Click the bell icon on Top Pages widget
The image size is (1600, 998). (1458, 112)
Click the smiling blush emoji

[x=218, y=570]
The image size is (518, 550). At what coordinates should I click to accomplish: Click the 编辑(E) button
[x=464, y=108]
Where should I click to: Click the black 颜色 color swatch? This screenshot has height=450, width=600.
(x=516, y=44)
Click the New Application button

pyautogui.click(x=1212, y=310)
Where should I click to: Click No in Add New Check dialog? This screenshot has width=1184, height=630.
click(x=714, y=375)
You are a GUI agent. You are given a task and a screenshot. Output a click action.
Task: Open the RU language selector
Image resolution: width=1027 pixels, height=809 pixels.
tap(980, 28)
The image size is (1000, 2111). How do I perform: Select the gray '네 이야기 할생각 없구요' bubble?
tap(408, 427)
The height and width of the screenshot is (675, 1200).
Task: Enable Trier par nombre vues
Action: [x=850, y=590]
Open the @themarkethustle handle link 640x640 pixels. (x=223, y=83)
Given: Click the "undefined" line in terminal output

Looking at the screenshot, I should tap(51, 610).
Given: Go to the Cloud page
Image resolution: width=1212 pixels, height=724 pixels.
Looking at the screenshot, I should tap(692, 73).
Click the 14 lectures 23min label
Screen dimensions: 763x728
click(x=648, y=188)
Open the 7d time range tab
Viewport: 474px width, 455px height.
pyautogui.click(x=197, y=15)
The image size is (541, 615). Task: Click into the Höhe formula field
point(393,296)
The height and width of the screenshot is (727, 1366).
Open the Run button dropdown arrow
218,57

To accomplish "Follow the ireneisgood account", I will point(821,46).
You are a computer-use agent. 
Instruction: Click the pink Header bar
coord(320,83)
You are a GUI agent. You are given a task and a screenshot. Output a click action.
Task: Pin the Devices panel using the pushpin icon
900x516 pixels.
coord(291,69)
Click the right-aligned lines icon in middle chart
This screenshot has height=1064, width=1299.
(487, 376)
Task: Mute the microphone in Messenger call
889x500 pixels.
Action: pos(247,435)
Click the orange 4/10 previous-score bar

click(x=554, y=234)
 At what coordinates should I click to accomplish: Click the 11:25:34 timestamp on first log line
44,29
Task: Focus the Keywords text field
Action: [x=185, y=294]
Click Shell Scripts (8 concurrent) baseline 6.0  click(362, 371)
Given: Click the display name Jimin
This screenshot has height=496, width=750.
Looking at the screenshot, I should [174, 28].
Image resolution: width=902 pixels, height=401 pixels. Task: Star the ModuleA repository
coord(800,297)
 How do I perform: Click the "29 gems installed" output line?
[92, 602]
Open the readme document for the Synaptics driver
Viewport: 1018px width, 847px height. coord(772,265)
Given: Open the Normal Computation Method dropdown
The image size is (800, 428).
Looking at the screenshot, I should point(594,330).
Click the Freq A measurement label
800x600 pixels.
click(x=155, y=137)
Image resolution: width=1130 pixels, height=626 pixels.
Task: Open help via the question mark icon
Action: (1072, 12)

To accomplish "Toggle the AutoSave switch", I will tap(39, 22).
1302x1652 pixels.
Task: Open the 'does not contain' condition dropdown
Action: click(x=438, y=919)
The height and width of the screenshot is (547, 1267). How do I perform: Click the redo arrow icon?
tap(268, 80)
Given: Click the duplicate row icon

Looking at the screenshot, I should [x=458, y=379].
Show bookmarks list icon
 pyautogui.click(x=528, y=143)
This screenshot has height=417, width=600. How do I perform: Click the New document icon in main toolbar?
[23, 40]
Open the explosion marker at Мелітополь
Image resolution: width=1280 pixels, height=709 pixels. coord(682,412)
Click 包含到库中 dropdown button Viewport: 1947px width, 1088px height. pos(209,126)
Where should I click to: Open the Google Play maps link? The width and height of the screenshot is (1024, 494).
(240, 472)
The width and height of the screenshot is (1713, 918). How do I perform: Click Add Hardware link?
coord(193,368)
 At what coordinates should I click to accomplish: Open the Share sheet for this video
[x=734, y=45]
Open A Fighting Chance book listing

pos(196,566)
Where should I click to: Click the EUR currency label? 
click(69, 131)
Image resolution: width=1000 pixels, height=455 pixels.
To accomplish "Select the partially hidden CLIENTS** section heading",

++++++++

* [Work to be completed] Every entry must be duplicated exactly as it was written.

* [Solution for this exercise]
Click the bell icon on Top Pages widget
The image size is (1600, 998). (1458, 112)
Click the smiling blush emoji

[x=218, y=570]
The image size is (518, 550). At what coordinates should I click to accomplish: Click the 编辑(E) button
[x=464, y=108]
Where should I click to: Click the black 颜色 color swatch? This screenshot has height=450, width=600.
(x=516, y=44)
Click the New Application button

pyautogui.click(x=1212, y=310)
Where should I click to: Click No in Add New Check dialog? This screenshot has width=1184, height=630.
click(x=714, y=375)
You are a GUI agent. You are given a task and a screenshot. Output a click action.
Task: Open the RU language selector
Image resolution: width=1027 pixels, height=809 pixels.
tap(980, 28)
The image size is (1000, 2111). How do I perform: Select the gray '네 이야기 할생각 없구요' bubble?
tap(408, 427)
The height and width of the screenshot is (675, 1200).
Task: Enable Trier par nombre vues
Action: [x=850, y=590]
Open the @themarkethustle handle link 640x640 pixels. (x=223, y=83)
Given: Click the "undefined" line in terminal output

Looking at the screenshot, I should tap(51, 610).
Given: Go to the Cloud page
Image resolution: width=1212 pixels, height=724 pixels.
Looking at the screenshot, I should tap(692, 73).
Click the 14 lectures 23min label
Screen dimensions: 763x728
click(x=648, y=188)
Open the 7d time range tab
Viewport: 474px width, 455px height.
pyautogui.click(x=197, y=15)
The image size is (541, 615). Task: Click into the Höhe formula field
point(393,296)
The height and width of the screenshot is (727, 1366).
Open the Run button dropdown arrow
218,57

To accomplish "Follow the ireneisgood account", I will point(821,46).
You are a computer-use agent. 
Instruction: Click the pink Header bar
coord(320,83)
You are a GUI agent. You are given a task and a screenshot. Output a click action.
Task: Pin the Devices panel using the pushpin icon
900x516 pixels.
coord(291,69)
Click the right-aligned lines icon in middle chart
This screenshot has height=1064, width=1299.
(487, 376)
Task: Mute the microphone in Messenger call
889x500 pixels.
Action: pos(247,435)
Click the orange 4/10 previous-score bar

click(x=554, y=234)
 At what coordinates should I click to accomplish: Click the 11:25:34 timestamp on first log line
44,29
Task: Focus the Keywords text field
Action: [x=185, y=294]
Click Shell Scripts (8 concurrent) baseline 6.0  click(362, 371)
Given: Click the display name Jimin
This screenshot has height=496, width=750.
Looking at the screenshot, I should [174, 28].
Image resolution: width=902 pixels, height=401 pixels. Task: Star the ModuleA repository
coord(800,297)
 How do I perform: Click the "29 gems installed" output line?
[92, 602]
Open the readme document for the Synaptics driver
Viewport: 1018px width, 847px height. coord(772,265)
Given: Open the Normal Computation Method dropdown
The image size is (800, 428).
Looking at the screenshot, I should point(594,330).
Click the Freq A measurement label
800x600 pixels.
click(x=155, y=137)
Image resolution: width=1130 pixels, height=626 pixels.
Task: Open help via the question mark icon
Action: (1072, 12)

To accomplish "Toggle the AutoSave switch", I will tap(39, 22).
1302x1652 pixels.
Task: Open the 'does not contain' condition dropdown
Action: click(x=438, y=919)
The height and width of the screenshot is (547, 1267). How do I perform: Click the redo arrow icon?
tap(268, 80)
Given: Click the duplicate row icon

Looking at the screenshot, I should [x=458, y=379].
Show bookmarks list icon
 pyautogui.click(x=528, y=143)
This screenshot has height=417, width=600. How do I perform: Click the New document icon in main toolbar?
[23, 40]
Open the explosion marker at Мелітополь
Image resolution: width=1280 pixels, height=709 pixels. coord(682,412)
Click 包含到库中 dropdown button Viewport: 1947px width, 1088px height. pos(209,126)
Where should I click to: Open the Google Play maps link? The width and height of the screenshot is (1024, 494).
(240, 472)
The width and height of the screenshot is (1713, 918). How do I perform: Click Add Hardware link?
coord(193,368)
 At what coordinates should I click to accomplish: Open the Share sheet for this video
[x=734, y=45]
Open A Fighting Chance book listing

pos(196,566)
Where should I click to: Click the EUR currency label? 
click(69, 131)
Image resolution: width=1000 pixels, height=455 pixels.
To accomplish "Select the partially hidden CLIENTS** section heading",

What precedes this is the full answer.